Having read the data, transcribe all of it without deviation.

*** GIVEN RECORDS ***

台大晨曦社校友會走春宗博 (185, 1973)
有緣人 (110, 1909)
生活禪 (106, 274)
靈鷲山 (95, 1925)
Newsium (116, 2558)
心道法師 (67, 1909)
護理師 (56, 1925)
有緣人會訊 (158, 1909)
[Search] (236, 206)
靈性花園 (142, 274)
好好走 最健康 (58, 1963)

*** End of GIVEN RECORDS ***

> **ANSWER FOR THIS EXERCISE**
台大晨曦社校友會走春宗博 (185, 1973)
有緣人 (110, 1909)
生活禪 (106, 274)
靈鷲山 (95, 1925)
Newsium (116, 2558)
心道法師 (67, 1909)
護理師 (56, 1925)
有緣人會訊 (158, 1909)
[Search] (236, 206)
靈性花園 (142, 274)
好好走 最健康 (58, 1963)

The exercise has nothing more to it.